# Any happy Marumi filters customers?



## sunnyVan (Dec 5, 2013)

Just received a 82mm Marumi DHG super CPL. Didn't try it yet because I'm having second thoughts about it. I'm thinking if I should get the very best (b+w) instead but will cost twice as much. There's not too many reviews abt Marumi filters out there. I hope there are current users on this forum who can share their experience. Thx.


----------



## AcutancePhotography (Dec 5, 2013)

I have a Marumi Polarizing and a vari ND filter. Very happy with the quality. A tog friend introduced me to Marumi and I am glad he did.

I have just purchased two new primes, and I will immedately buy some Marumi filters for protection. 

I think the only comprimise is the cost.
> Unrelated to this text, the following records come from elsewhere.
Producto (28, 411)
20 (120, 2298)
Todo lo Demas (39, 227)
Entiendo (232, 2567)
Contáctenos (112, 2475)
Quality wise, there are no compromises IMO.


----------



## Gert Arijs (Dec 5, 2013)

I had a CPL, very good filter but it vignetted on my 10-22 so I now use a B+W.
If it doesn't vignette, I'd do it immediately!


----------



## sunnyVan (Dec 11, 2013)

I got a b+w at the end. I got a nice deal so I changed my mind and returned the unopened marumi. 

When the prices are closer I just have to go for b+w. No regrets.


----------



## dolina (Dec 11, 2013)

Marumi in the Filipino language of Tagalog means "dirty".


----------